Apache Spark
When processing large amounts of data, it's common to distribute and parallelize the workload across a cluster of machines. Apache Spark is a framework that sits between the applications above and the cluster of resources below. Spark doesn't manage the low-level storage and compute resources directly. Instead, it makes use of other frameworks such as Mesos or Hadoop. In fact, Apache Spark is described as "a unified analytics engine for large-scale data processing".
Applications written in many popular languages can make use of Spark. Meanwhile, support for more languages is coming. Since Spark comes with many useful libraries, different types of processing are possible in a single application. Spark is being popularly used for Machine Learning workloads.

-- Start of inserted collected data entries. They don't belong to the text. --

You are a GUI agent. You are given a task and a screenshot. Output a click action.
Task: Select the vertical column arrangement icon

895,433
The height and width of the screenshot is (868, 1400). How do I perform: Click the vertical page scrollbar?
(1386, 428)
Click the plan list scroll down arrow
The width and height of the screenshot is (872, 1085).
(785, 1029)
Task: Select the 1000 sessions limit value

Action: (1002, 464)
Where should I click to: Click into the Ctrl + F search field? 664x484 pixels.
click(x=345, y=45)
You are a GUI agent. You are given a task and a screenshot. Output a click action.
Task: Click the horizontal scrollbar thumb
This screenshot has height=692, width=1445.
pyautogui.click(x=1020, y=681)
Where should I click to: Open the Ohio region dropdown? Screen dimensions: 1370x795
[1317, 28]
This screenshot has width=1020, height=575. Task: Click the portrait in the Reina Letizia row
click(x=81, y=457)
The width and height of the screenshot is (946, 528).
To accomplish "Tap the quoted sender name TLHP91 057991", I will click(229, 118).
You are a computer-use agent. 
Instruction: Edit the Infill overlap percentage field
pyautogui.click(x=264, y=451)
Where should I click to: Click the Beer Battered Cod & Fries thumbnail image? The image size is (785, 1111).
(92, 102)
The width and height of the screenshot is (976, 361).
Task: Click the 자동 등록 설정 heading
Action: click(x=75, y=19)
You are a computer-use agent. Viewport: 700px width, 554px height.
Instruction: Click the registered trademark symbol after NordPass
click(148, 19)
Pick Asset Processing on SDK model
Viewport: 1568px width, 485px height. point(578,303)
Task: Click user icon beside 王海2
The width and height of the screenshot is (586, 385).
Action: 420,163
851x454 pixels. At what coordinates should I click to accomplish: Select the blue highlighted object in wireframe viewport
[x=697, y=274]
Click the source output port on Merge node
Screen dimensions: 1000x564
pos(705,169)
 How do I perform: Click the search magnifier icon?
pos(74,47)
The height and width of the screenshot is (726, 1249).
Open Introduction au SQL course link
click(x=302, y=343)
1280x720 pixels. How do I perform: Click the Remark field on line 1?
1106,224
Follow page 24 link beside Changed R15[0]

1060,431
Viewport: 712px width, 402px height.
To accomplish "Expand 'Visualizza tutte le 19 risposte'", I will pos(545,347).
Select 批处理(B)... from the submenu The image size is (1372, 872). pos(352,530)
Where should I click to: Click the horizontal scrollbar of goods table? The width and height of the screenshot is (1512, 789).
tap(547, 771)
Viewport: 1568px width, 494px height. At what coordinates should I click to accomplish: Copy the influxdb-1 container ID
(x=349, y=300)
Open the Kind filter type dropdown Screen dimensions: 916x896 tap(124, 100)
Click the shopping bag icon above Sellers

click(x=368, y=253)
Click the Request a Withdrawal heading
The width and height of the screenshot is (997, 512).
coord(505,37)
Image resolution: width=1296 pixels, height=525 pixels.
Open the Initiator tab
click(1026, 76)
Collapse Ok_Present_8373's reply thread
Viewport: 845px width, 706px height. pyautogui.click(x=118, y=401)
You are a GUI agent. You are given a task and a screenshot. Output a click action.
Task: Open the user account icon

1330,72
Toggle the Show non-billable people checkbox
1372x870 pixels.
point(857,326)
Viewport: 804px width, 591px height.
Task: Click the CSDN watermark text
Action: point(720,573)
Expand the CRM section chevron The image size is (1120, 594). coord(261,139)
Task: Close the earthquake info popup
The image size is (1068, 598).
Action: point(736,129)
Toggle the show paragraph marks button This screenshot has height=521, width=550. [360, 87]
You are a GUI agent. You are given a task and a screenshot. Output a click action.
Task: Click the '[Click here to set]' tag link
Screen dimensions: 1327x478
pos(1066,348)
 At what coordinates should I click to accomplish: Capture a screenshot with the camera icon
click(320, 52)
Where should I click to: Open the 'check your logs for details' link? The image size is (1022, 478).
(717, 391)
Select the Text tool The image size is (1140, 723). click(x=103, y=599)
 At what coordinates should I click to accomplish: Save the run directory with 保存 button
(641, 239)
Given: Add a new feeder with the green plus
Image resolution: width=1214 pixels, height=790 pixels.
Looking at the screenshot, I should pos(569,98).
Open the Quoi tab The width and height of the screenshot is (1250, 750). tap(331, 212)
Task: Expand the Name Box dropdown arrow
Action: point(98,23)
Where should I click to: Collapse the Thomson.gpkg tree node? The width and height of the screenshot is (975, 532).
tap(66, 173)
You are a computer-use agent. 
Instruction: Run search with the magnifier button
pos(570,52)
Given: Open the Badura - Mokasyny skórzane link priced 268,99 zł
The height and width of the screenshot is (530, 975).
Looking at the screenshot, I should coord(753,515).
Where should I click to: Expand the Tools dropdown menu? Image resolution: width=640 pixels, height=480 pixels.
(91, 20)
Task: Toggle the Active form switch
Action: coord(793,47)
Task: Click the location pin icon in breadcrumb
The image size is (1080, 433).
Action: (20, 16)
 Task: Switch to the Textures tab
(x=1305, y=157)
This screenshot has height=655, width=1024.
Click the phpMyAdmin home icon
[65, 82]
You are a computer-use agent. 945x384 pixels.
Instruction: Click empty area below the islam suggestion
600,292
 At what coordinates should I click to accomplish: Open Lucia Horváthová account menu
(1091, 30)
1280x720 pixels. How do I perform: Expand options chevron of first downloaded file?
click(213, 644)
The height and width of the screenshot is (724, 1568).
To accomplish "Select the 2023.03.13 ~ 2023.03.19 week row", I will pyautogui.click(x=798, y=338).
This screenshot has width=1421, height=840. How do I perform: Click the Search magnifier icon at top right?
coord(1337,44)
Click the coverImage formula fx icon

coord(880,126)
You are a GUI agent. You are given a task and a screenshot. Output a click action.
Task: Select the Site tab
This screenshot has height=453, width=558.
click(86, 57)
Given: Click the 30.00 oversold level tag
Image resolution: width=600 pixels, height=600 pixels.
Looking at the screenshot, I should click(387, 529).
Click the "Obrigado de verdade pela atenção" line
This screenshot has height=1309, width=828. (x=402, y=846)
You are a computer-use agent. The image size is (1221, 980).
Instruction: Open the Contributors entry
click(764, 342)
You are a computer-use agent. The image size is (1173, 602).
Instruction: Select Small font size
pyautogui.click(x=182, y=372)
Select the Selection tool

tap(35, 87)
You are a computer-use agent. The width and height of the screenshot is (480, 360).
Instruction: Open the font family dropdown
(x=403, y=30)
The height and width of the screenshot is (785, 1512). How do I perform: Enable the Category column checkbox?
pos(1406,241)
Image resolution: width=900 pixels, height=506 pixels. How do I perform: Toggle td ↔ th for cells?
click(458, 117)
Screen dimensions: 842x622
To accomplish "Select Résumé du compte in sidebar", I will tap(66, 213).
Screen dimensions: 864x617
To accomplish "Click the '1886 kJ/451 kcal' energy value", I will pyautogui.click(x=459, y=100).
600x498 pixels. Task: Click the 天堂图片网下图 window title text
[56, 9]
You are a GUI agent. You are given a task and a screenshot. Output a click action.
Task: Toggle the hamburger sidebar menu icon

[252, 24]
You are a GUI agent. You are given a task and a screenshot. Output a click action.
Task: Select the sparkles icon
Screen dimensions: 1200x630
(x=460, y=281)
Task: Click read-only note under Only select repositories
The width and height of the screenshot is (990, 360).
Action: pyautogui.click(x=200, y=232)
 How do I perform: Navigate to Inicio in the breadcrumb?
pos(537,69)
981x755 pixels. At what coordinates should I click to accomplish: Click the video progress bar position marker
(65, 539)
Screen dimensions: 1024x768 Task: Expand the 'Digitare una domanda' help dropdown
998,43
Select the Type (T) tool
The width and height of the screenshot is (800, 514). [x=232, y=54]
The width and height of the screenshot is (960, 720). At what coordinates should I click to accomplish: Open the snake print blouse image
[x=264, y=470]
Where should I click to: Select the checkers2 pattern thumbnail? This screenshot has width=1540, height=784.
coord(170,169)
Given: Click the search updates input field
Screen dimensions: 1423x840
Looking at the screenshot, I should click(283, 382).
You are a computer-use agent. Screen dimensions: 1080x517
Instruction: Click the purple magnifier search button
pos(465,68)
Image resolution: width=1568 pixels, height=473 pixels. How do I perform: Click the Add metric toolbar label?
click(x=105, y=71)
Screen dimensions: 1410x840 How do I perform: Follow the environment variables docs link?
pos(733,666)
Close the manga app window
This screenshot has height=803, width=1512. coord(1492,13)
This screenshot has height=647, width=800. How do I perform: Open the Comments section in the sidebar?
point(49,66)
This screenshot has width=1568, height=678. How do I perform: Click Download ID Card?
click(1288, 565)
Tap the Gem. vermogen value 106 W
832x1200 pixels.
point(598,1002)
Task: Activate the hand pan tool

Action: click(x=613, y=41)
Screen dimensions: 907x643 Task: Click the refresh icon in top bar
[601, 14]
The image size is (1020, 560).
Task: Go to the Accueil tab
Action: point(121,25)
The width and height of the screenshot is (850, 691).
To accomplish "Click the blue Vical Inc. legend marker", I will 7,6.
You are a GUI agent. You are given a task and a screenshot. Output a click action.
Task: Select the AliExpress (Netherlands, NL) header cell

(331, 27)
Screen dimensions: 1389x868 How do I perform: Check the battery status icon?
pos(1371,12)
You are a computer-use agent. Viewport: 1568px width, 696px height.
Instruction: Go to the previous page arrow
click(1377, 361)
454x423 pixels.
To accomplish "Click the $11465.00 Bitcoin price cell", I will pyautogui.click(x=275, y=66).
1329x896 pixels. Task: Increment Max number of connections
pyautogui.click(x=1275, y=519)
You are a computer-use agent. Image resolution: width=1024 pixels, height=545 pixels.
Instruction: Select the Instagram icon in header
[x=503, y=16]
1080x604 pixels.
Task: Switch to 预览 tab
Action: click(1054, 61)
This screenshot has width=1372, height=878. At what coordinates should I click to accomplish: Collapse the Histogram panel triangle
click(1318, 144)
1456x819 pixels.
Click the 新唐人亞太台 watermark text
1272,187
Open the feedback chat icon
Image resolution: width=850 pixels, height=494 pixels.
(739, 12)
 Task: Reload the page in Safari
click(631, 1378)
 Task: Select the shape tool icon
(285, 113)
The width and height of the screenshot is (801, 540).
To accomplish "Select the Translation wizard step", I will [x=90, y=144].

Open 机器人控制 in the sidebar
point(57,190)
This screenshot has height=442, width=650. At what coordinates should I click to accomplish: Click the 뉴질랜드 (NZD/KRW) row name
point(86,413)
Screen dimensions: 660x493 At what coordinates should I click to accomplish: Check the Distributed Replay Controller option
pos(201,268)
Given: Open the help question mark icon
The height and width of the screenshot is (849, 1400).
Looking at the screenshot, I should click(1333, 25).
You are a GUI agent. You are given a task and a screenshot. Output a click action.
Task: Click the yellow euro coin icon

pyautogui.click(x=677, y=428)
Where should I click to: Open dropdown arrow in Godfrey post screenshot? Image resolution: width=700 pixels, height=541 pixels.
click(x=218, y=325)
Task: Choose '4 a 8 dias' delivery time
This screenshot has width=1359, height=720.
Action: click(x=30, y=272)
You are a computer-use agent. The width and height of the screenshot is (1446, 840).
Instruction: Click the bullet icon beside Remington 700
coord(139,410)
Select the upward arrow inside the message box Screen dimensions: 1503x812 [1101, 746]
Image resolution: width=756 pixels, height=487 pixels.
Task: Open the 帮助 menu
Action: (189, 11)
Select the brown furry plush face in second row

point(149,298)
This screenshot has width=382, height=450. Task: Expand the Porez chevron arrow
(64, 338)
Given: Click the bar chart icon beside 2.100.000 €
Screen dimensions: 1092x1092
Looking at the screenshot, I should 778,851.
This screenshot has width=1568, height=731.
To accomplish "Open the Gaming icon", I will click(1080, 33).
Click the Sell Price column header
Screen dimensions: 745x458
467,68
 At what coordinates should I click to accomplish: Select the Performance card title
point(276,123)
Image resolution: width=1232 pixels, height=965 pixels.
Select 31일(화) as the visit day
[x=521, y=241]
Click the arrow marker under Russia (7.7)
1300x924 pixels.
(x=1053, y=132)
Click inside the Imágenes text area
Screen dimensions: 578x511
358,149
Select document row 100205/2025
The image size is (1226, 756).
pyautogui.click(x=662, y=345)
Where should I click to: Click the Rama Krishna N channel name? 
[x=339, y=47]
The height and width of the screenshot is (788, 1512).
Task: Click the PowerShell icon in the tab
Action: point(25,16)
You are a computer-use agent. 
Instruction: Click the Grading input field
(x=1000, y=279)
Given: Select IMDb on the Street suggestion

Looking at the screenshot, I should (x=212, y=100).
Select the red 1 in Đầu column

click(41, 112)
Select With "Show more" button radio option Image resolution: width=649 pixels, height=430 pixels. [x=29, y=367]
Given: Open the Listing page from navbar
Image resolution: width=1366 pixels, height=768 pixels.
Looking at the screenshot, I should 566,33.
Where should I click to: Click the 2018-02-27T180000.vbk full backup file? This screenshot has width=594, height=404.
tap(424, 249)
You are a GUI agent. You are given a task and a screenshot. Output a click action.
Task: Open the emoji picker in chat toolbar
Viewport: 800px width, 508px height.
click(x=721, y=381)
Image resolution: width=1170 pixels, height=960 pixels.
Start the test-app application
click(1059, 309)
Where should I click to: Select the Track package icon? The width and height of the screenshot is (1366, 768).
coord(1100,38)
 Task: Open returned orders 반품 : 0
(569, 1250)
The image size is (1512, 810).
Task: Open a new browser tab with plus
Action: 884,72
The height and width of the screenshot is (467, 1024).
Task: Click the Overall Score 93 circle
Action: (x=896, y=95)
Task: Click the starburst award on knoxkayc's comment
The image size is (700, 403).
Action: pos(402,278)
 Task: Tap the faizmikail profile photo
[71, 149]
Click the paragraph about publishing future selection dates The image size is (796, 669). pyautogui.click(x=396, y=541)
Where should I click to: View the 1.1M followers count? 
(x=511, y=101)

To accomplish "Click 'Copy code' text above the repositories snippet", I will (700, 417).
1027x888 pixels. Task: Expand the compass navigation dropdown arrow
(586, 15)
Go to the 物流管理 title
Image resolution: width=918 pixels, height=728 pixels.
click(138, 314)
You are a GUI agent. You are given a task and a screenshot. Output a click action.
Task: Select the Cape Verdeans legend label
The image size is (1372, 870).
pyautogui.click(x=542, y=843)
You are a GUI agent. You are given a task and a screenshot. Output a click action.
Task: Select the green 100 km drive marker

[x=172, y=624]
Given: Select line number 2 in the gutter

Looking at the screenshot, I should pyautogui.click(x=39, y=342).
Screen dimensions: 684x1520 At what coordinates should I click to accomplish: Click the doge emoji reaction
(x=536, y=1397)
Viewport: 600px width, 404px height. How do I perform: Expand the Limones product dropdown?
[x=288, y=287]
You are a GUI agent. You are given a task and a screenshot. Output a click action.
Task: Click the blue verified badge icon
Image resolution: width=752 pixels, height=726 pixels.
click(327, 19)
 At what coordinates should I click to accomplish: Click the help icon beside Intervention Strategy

Spark is open source and is managed by Apache Software Foundation.
Discussion
-
In which application scenarios is Spark useful? Hadoop MapReduce is great for batch processing where typically data is read from disk, processed and written back to disk. But MapReduce is inefficient for multi-pass applications that read more than once. Performance drops due to data duplication, serialization and disk I/O. Apache Spark was created to solve this and is useful for the following:
- Iterative Algorithms: This includes machine learning algorithms that by nature process data through many iterations.
- Interactive Data Mining: Data is loaded into RAM once and then repeatedly queried. Interactive or ad-hoc analysis often includes visualizations. The language for querying the data must also be expressive.
- Streaming Applications: For real-time analysis, data must be analyzed as they come into the system. There's a need to maintain aggregate state over time.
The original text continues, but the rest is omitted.